Petr Janata, PhDPetr Janata, PhD, a professor who studies the psychology of music at the Center for Mind and Brain at University of California, Davis.
It’s common for people to maintain a fondness for the music of their youth. But why? You don’t read the same books you did as a teen…or watch the same TV shows…or wear the same clothes. Why do early musical preferences linger?

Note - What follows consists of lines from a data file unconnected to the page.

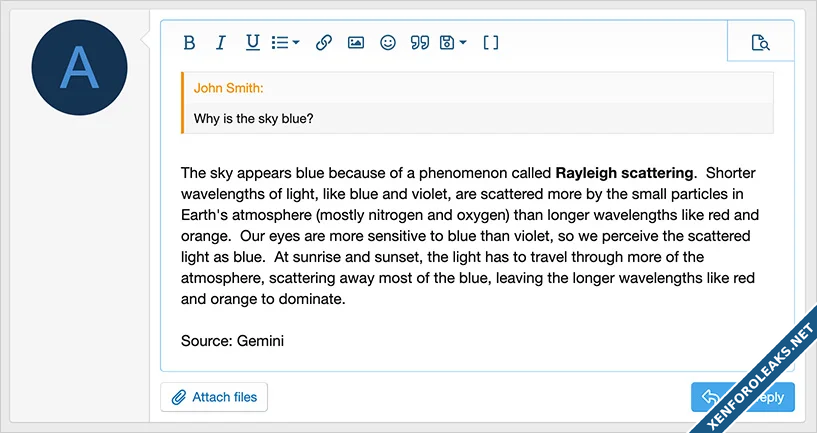The image size is (817, 433).
Task: Click the John Smith quote author
Action: [229, 88]
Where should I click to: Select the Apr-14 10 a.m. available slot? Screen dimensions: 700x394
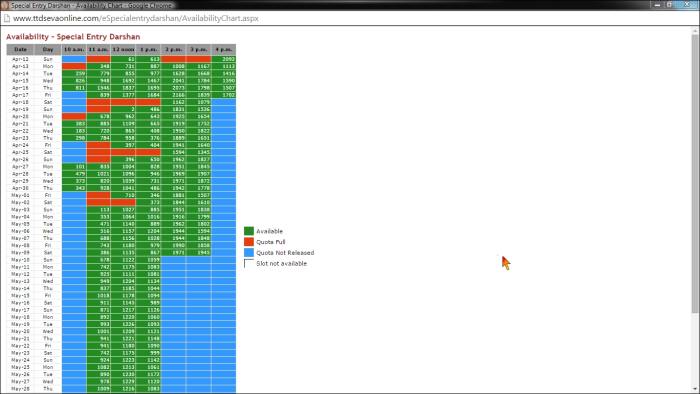(74, 73)
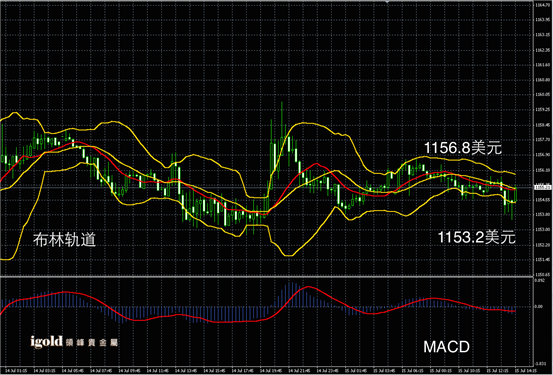Select the current price tag on price axis
The image size is (553, 375).
(x=543, y=187)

The music of our youth becomes intertwined in our minds with memories of key events that occurred during those formative years. We experience many emotionally important moments during our teen years—we go on first dates, form lasting friendships and discover clues about who we truly are. If music was playing when we had these emotion-laden experiences—and there’s a good chance it was, because teens listen to lots of music—it could become linked in our minds to the pivotal personal memories. And because the teenage brain still is developing, the music we listen to during this phase of life might get wired into us in a way that music we hear later does not. A 2012 study showed that retirement-age adults were better able to recall autobiographical memories when those memories were “music evoked.” And it turns out that the regions of the brain where long-known music is stored remain in relatively good condition as we age—even among people who develop neurodegenerative diseases such as Alzheimer’s.
Also, the music of our youth offers a benefit that other music cannot—a sense of nostalgia. Nostalgia often is viewed as a negative. But actually, it is a positive emotion and a valuable one.
Recent research has found that experiencing nostalgia boosts our sense that our life has meaning…makes us more optimistic about the future…and fosters a stronger sense of connections to other people. So when we’re feeling lonely, hopeless or wondering about what it all means, perhaps we should leave the self-help books on the shelf and break out our old albums instead.